Capítulo 43
Ponto de Vista da Elyana
No caminho para o shopping, eu não conseguia parar de pensar em quem estava ligando para o Felicity. Ele parecia incomodado enquanto estava ocupado com o celular, e quando tocou, ele de repente se desculpou, me deixando sozinha na mesa.
Eu podia sentir que algo estava acontecendo—algo não parecia certo, mas eu estava com medo de cavar com ele porque ele certamente não ia gostar. Talvez dar um tempo ajudasse.
Ficamos presos no trânsito. Ainda bem que eu estava com as servas mais falantes que temos, e ela não parava de nos entreter com todas as suas histórias bobas.
Daldalita estava constantemente tagarelando sobre tantas coisas em toda a nossa viagem, e eu aproveitei esse tempo para perguntar suas opiniões para o planejamento da nossa festa de Natal. Sobre os jogos que poderíamos fazer, a comida para servir e o melhor preço para os vencedores.
Enquanto as ouvia fazer brainstorming, não pude deixar de pensar no Felicity.
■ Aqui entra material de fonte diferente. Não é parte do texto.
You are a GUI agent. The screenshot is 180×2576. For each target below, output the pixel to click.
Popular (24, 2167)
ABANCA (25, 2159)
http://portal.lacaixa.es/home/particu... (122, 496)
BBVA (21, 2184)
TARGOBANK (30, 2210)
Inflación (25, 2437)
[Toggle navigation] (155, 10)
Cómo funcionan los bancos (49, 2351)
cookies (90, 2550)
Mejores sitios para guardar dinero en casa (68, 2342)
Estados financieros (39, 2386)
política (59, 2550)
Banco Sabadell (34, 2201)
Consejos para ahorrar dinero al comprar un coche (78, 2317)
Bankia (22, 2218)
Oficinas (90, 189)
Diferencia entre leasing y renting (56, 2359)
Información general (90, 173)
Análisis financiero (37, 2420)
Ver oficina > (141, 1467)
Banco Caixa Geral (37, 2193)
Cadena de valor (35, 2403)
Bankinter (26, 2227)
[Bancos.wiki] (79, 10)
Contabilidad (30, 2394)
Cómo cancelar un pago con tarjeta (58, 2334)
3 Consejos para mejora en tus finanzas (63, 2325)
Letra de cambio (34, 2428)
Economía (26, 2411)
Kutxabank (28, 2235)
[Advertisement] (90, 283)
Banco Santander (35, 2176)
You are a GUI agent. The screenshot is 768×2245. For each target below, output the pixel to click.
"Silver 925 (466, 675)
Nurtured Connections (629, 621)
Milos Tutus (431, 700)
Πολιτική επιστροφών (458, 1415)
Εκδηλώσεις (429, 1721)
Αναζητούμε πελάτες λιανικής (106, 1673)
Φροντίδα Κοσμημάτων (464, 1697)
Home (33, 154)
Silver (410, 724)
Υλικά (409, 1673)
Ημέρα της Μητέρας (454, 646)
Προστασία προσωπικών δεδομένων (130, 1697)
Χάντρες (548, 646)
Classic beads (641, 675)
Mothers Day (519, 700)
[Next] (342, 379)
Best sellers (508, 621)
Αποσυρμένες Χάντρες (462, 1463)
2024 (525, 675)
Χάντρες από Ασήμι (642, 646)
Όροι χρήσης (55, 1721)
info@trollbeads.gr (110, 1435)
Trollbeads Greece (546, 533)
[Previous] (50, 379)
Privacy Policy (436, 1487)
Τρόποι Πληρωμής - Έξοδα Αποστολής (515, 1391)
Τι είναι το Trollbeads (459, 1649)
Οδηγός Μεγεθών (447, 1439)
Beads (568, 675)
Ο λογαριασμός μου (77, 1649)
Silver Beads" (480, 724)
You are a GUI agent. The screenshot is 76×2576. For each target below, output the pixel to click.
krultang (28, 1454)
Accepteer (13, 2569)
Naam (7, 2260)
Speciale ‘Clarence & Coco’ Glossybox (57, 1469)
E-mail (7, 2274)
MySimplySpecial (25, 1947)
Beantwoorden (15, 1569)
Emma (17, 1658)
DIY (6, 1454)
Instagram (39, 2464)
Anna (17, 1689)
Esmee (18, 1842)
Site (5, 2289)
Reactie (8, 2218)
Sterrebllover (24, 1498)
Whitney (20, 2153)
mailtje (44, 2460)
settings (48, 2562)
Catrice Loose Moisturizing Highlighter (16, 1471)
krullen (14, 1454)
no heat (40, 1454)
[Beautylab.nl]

Meu melhor amigo é a pessoa mais falante e enérgica que eu conheço, mas naquela manhã, parecia que eu estava enfrentando uma pessoa diferente.
Quando chegamos ao nosso destino, pedi para pegarem carrinhos. Cada uma delas estava empurrando o maior carrinho disponível, e o Felicity estava certo quando me disse que íamos parecer que estávamos prestes a invadir o shopping.
Quando chegamos no último beco onde as decorações de Natal estavam expostas, comecei a escolher grandes decorações de Natal com as cores branco e dourado. Decidi que seria nosso tema, e eu iria encher o exterior da mansão com luzes, e o que eles só ouviriam era uma canção de Natal alegre.
"Ei, Elyana!" Eu estava ocupada colocando coisas em um dos carrinhos quando alguém me chamou à distância. Virei minha cabeça para ver quem era e descobri que era o Quintin, sorrindo brilhantemente para nós.
"Eu não acredito que você também está aqui!" ele disse. Eu admiti que ele tinha tanta energia
"Oi, senhor!" Daldalita não conseguiu se conter. Quem não conseguiria se visse sua paixão logo de manhã?
"Olá!" Quintin a cumprimentou de volta, o que fez Daldalita bater na Lorna, a outra serva parada ao lado dela, que, assim como Daldalita, não conseguiu conter a emoção logo depois de ver Quintin.
"O que você está fazendo aqui, Quintin?" perguntei diretamente, e meus olhos foram para o carrinho que ele estava empurrando.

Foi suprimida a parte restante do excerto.